At ground floor level, encased in concrete, there are two large plate girders measuring 17m long × 1,600mm deep, so big that each one had to be brought to site in two pieces. These are part of the basement construction and so extend beyond the footprint of the building and underneath the public square, to the girders and are designed to carry heavy loads from fire engines in an emergency, and a mobile crane for when the rooftop plant needs to be replaced.

The Tower Building has an atrium formed by exposed steel columns that start at basement level. This atrium provides access to the auditorium and to the Tower’s main staircase, known as the ‘meandering stair’ as it shifts along the structure one bay per floor. The idea of this design is to improve connectivity and collaboration between different departments on different floors.

This staircase is formed with a lightweight prefabricated steel frame and was lifted into position piece by piece along with the main steel frame. 

The result is that the LSE have both a new building and a new public square to add to its amenities.
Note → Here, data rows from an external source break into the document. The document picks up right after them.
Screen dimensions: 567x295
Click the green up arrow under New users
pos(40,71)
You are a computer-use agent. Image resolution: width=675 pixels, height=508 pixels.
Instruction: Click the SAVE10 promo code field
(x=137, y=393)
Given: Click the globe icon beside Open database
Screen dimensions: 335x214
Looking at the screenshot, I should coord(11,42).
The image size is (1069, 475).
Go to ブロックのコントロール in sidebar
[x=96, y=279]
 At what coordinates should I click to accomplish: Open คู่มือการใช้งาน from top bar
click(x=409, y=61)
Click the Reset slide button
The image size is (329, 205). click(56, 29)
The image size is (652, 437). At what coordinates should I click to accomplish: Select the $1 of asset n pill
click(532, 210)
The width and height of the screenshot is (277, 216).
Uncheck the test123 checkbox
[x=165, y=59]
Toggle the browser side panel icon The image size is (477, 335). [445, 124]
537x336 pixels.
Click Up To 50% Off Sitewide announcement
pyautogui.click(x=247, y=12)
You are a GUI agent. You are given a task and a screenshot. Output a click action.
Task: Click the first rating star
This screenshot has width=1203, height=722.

The building itself is at the leading edge of academic architecture and, despite making way for a new square, has an internal floor area of 15,507m2 that is only fractionally less than the four buildings it has replaced.

Waterloo’s small wonder

In terms of steel used, the roof at London’s Waterloo Station is one of the smallest to be shortlisted for the BCSA’s 2020 awards – only 400 tonnes and 15% of that was temporary. Yet it required a great deal of complex design work to meet the brief, which involved retaining two specific views.

 

The roof covers a new concourse filled with shops, bars and restaurants that links the 1990s-built Waterloo International Terminal (WIT) with the original station and fills the gap between the original Victorian-built Waterloo station canopy and the adjacent curved and glazed roof of the WIT structure. 

Network Rail wanted the new roof to shelter commuters while preserving two vistas that are integral to the station’s aesthetic appeal: the Grimshaw-designed WIT arches seen when entering the former Eurostar terminal; and the listed Waterloo station Victory Arch and stairs viewed when leaving the same platforms.
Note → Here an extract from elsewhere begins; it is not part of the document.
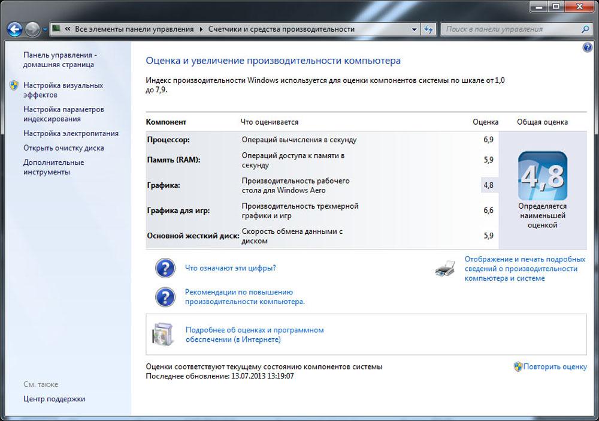Click the 'Повторить оценку' link
599x421 pixels.
[x=555, y=366]
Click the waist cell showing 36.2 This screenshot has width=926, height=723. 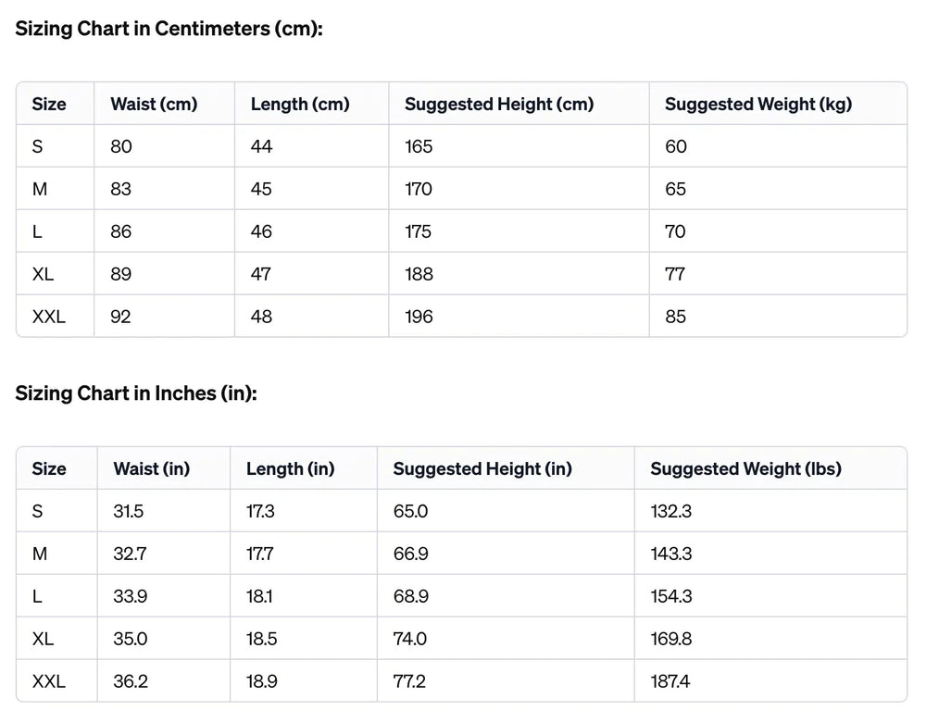click(x=131, y=682)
The site imposed its own restrictions on the roof construction because of what lies beneath: Waterloo station’s underground ticket hall and a lot of tunnels. This ruled out any form of piling so the structure for the new roof needed to be light. Steel was the natural choice.

 

The infill roof is a rectangular steel-framed box, tapered along one side to accommodate the shape of the WIT structure and over-sailing the two station roofs. It measures 52m × 18m × 26m high at the western end and 21m high at the eastern end and is supported at either end by a steel-framed and blast-compliant glazed envelope.

Although the eastern gable is supported on Waterloo’s 1840s-built masonry walls the new structure is otherwise self-supporting. It sits within millimetres of both the WIT roof and the adjacent 19th Century-built Waterloo roof, close enough for weather protection but far enough to allow 135mm of movement.
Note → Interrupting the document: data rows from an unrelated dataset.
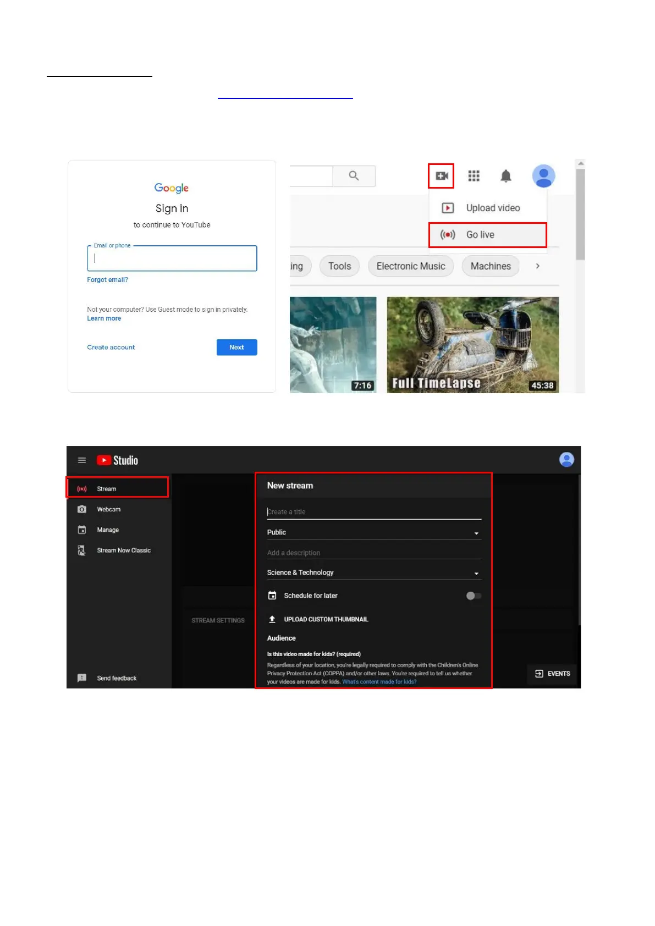Image resolution: width=655 pixels, height=926 pixels.
Task: Click the Studio account avatar icon
Action: click(566, 460)
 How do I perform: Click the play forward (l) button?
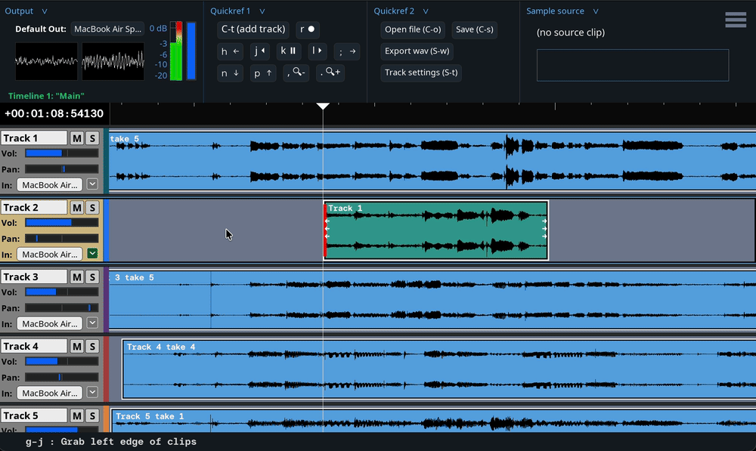[x=318, y=51]
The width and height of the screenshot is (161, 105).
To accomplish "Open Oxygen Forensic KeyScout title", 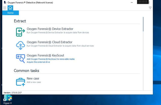I will 45,55.
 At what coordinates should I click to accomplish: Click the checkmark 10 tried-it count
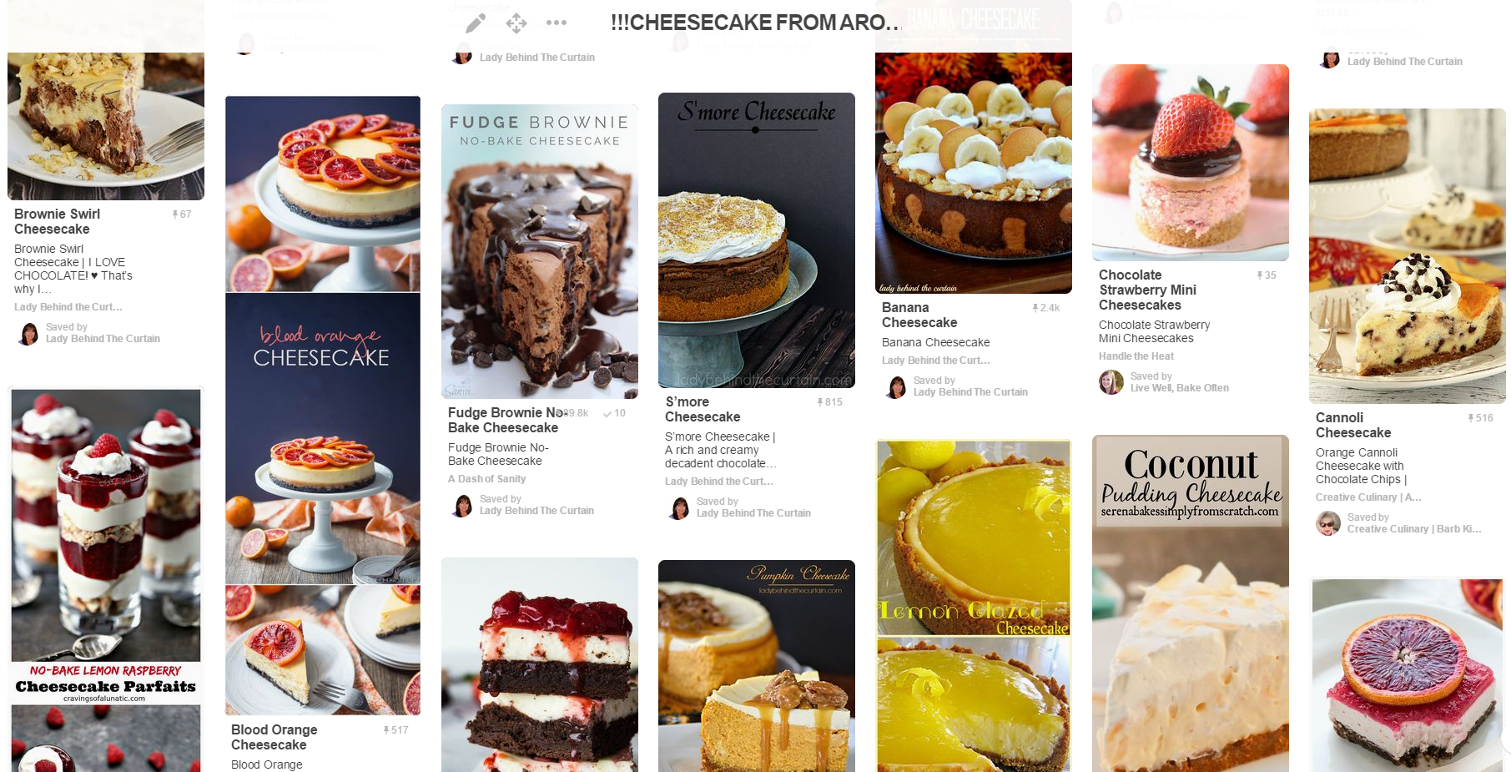(614, 413)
Although the steel is relatively light, the load of 400 tonnes has to borne somewhere and so the team had to calculate whether existing loads could be transferred elsewhere to accommodate the new roof. So, the buffer stops in the WIT were moved 50m down the line to remove any potential train impact from the new roof and free up some load-bearing capacity from the existing structures.

These were then reinforced with two 508mm-diameter circular hollow section (CHS) columns to support it in the middle. These CHS columns allow the structure to have a central area with a 26m clear span yet, because no foundations can be installed, the CHS members are founded directly on top of the WIT platform slab using bearings to preserve the roof.

The main span of the roof, its spine, is a 52m-long spine truss that is 4.2m deep and weighs 27 tonnes. It was brought to site in three sections, with the longest element, which spans between the CHS columns, weighing 13.5 tonnes. This central spine truss supports a series of eight pairs of gullwing trusses that sit perpendicular to the main structure and form overhangs on either side. Each wing measures approximately 8.3m long x 4.0m deep.